═══ Extracted material ═══

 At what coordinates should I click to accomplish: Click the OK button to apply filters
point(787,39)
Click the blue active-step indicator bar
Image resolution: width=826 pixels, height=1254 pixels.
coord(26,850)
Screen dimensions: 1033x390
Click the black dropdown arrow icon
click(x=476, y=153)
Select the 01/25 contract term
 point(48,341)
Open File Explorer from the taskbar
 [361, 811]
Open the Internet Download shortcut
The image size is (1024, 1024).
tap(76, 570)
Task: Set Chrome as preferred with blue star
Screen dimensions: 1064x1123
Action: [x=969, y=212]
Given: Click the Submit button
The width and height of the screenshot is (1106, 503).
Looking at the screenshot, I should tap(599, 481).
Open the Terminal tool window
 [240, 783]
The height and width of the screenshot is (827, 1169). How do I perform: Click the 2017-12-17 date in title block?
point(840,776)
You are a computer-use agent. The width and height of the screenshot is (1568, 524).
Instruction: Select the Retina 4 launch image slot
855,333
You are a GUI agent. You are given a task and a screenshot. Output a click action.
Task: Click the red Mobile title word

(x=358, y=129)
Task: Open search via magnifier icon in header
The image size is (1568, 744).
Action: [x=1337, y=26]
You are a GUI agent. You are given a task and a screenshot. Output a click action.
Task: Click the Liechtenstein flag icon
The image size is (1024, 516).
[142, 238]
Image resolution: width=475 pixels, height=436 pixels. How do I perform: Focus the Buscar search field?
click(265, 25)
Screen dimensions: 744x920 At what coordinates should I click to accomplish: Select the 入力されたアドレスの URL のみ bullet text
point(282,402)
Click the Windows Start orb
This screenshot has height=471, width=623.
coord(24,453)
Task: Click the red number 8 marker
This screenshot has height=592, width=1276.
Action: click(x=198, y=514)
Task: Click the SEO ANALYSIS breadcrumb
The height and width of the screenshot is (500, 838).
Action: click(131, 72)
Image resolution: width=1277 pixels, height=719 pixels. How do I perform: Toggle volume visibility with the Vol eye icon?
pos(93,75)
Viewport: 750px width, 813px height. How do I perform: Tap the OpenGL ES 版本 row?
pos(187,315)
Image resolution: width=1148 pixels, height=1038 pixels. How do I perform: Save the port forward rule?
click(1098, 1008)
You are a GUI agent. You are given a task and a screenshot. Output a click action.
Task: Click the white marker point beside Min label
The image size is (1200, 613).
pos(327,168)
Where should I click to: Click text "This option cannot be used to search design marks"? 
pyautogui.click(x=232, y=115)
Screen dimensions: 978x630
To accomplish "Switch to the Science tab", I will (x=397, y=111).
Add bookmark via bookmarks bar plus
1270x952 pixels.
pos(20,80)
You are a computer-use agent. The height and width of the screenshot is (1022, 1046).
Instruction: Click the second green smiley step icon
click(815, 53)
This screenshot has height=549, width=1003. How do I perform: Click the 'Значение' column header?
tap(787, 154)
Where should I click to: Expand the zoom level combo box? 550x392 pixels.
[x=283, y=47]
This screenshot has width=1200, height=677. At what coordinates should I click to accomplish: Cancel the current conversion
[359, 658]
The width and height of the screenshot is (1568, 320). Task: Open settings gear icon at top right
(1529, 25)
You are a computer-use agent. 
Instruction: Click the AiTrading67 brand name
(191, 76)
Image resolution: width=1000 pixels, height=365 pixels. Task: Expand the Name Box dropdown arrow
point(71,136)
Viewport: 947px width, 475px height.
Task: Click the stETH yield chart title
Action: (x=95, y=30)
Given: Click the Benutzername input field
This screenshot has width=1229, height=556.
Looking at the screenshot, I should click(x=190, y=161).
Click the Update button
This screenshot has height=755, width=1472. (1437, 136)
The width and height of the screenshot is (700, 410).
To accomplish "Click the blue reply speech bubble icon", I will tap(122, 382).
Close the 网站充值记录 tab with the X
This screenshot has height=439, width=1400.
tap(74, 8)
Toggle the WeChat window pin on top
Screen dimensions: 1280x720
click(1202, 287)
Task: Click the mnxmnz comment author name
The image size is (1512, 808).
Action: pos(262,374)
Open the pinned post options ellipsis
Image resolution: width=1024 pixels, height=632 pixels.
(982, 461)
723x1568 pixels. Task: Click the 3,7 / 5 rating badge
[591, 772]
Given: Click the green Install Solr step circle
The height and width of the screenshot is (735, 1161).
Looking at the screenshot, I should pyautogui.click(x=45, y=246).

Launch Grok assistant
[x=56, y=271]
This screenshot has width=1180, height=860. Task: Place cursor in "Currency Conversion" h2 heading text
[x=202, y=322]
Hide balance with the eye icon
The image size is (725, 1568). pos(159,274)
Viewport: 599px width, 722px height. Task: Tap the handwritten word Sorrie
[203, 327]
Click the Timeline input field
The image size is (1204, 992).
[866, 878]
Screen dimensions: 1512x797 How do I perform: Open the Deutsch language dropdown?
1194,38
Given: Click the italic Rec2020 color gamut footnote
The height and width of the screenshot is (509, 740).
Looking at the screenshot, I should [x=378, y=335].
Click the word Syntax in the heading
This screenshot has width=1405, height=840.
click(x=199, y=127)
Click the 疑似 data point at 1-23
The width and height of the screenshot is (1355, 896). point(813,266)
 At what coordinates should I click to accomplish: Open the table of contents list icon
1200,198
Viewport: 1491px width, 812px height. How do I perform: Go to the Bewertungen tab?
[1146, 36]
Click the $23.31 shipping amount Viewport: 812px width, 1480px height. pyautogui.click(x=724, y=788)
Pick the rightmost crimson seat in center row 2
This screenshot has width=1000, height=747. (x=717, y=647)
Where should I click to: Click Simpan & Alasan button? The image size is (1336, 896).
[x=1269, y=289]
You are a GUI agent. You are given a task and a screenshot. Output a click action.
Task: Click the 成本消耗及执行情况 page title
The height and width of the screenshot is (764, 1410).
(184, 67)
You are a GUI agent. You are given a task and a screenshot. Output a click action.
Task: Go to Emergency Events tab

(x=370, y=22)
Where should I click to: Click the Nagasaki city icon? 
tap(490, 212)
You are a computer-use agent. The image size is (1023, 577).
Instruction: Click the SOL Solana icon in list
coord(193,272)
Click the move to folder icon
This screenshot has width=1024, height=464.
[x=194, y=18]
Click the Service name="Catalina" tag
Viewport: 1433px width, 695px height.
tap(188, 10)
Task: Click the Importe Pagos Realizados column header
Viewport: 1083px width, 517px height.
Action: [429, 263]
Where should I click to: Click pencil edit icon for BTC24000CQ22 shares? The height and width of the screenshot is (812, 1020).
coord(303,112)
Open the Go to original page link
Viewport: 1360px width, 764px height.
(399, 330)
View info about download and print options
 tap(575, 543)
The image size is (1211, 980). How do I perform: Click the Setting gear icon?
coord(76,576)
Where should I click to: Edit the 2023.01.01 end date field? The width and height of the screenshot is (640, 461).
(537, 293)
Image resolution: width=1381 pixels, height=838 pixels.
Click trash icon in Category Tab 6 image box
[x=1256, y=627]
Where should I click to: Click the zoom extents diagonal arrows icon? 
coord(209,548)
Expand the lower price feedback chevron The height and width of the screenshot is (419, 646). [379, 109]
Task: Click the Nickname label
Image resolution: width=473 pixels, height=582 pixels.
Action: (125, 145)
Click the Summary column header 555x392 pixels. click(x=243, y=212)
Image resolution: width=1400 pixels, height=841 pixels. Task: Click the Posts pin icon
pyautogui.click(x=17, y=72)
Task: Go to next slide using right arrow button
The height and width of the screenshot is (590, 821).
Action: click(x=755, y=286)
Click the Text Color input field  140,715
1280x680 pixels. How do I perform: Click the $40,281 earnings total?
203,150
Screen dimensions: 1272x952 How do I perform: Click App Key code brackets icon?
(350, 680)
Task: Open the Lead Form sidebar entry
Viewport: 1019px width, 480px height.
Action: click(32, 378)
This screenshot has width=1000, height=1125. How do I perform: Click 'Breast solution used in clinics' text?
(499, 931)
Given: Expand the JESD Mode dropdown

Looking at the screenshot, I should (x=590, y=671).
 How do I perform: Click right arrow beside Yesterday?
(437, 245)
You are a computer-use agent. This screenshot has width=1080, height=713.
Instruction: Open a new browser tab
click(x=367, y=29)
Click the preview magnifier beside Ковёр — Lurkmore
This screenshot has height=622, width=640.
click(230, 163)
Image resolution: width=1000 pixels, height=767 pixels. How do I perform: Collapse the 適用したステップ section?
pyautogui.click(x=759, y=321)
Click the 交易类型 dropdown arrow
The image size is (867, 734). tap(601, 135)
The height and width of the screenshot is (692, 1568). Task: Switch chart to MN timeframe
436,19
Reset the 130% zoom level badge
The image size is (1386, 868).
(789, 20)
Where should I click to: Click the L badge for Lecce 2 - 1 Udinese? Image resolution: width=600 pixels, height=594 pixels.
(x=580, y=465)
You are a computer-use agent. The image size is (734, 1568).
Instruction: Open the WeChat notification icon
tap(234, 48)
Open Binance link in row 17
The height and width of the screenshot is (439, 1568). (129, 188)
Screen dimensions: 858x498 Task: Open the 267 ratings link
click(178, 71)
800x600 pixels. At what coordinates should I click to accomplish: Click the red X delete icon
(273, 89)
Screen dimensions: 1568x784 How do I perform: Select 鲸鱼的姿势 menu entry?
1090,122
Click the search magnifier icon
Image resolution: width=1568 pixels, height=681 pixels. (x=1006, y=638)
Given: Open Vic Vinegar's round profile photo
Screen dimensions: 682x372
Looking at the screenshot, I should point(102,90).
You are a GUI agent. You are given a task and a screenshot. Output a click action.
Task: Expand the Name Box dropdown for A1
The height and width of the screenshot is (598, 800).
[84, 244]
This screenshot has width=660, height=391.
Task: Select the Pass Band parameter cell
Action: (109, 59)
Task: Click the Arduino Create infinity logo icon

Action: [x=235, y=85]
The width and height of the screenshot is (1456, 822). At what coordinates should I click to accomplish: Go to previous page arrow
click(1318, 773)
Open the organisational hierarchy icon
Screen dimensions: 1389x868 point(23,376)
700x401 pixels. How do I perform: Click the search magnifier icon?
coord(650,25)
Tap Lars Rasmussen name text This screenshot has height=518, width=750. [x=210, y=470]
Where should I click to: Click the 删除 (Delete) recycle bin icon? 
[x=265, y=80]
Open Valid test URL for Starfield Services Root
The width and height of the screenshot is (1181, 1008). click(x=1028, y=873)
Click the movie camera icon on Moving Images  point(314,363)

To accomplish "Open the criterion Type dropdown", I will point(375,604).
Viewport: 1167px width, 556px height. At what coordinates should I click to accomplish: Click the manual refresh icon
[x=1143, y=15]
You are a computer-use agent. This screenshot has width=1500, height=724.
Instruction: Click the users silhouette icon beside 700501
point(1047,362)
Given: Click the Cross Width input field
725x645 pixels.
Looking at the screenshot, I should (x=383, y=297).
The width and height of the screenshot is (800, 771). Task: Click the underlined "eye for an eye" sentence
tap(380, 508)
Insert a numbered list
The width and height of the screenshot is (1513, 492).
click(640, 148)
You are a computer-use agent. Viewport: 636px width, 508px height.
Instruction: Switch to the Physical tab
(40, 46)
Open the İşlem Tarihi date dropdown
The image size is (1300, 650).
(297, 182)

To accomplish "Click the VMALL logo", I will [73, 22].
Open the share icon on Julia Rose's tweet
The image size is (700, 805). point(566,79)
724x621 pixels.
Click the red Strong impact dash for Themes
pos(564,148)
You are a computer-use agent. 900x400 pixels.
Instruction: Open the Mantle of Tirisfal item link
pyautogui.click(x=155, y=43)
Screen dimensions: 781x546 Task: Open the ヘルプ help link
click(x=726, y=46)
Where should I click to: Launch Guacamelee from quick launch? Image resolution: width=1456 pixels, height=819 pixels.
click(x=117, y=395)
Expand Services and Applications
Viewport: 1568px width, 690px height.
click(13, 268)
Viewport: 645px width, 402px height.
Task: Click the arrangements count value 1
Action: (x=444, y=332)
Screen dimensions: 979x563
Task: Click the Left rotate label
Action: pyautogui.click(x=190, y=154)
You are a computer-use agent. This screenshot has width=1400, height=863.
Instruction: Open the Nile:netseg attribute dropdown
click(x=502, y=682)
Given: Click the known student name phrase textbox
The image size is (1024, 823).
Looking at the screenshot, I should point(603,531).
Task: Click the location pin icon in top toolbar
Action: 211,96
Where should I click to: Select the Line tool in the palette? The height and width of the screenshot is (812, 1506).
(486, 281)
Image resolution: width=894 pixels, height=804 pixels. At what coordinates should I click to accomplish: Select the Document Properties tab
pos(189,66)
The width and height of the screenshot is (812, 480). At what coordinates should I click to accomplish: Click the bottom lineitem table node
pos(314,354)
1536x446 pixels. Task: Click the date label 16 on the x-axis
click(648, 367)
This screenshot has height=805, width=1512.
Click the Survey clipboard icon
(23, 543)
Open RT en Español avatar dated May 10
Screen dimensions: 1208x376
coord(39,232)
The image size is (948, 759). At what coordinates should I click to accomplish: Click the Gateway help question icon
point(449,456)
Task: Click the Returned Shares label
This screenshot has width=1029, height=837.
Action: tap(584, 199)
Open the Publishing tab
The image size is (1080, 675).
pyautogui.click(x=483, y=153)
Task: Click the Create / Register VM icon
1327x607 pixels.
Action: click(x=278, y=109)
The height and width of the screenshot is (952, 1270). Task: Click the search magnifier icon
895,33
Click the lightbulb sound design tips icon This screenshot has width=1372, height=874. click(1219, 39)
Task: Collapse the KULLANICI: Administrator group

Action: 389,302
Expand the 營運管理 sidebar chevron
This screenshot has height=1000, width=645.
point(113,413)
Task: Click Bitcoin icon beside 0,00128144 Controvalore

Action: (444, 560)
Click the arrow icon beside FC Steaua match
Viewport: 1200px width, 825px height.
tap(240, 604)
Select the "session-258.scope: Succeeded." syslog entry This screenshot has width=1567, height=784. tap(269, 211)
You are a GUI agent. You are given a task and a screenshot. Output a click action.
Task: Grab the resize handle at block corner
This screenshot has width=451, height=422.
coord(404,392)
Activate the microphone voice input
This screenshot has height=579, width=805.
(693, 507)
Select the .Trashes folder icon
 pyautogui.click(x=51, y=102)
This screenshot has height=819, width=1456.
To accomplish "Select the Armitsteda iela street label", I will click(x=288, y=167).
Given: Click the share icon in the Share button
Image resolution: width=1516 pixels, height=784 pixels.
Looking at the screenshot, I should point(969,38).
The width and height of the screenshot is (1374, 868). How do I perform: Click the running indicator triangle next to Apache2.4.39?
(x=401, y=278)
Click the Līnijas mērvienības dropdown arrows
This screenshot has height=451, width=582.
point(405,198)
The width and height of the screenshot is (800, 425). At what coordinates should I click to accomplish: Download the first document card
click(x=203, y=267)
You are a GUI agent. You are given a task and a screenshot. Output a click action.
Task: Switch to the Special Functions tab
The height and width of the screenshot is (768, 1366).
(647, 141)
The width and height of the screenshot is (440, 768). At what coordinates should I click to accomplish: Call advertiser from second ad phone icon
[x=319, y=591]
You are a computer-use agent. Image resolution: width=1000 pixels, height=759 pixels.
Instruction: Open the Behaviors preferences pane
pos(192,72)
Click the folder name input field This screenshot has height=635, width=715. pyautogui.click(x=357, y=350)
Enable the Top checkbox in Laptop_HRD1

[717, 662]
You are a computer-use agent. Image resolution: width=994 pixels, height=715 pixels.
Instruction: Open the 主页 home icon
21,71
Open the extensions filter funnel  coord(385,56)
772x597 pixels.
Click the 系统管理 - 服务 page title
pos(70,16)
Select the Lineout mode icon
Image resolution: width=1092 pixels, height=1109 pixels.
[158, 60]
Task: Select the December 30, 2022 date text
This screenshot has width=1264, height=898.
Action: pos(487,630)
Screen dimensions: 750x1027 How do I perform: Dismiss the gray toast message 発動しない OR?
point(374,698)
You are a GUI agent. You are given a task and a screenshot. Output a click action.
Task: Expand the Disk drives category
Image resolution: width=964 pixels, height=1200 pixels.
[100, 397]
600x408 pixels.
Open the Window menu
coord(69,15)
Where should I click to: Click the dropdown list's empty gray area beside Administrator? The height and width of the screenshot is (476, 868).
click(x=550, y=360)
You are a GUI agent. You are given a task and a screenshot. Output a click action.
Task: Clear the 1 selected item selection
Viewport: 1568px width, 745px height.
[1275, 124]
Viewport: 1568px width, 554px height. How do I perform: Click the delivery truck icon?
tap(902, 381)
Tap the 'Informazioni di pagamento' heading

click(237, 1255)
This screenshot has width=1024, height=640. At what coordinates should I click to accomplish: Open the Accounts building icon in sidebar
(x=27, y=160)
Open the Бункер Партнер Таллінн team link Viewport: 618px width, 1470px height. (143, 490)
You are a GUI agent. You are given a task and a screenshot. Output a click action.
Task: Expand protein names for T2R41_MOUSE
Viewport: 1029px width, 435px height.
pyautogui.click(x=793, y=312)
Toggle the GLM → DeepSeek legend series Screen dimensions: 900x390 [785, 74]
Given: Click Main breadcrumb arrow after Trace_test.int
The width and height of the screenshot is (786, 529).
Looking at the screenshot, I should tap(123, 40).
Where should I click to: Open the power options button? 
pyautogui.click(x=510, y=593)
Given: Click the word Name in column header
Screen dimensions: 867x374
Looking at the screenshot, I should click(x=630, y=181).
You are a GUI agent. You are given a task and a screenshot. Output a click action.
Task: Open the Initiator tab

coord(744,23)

═══

Aim of the task: Copy out each line of the data above, exactly, if it lies between the line holding "This screenshot has height=622, width=640." and the line holding "Reset the 130% zoom level badge", inclusive; copy no other line.

Your solution:
This screenshot has height=622, width=640.
click(230, 163)
Image resolution: width=1000 pixels, height=767 pixels. How do I perform: Collapse the 適用したステップ section?
pyautogui.click(x=759, y=321)
Click the 交易类型 dropdown arrow
The image size is (867, 734). tap(601, 135)
The height and width of the screenshot is (692, 1568). Task: Switch chart to MN timeframe
436,19
Reset the 130% zoom level badge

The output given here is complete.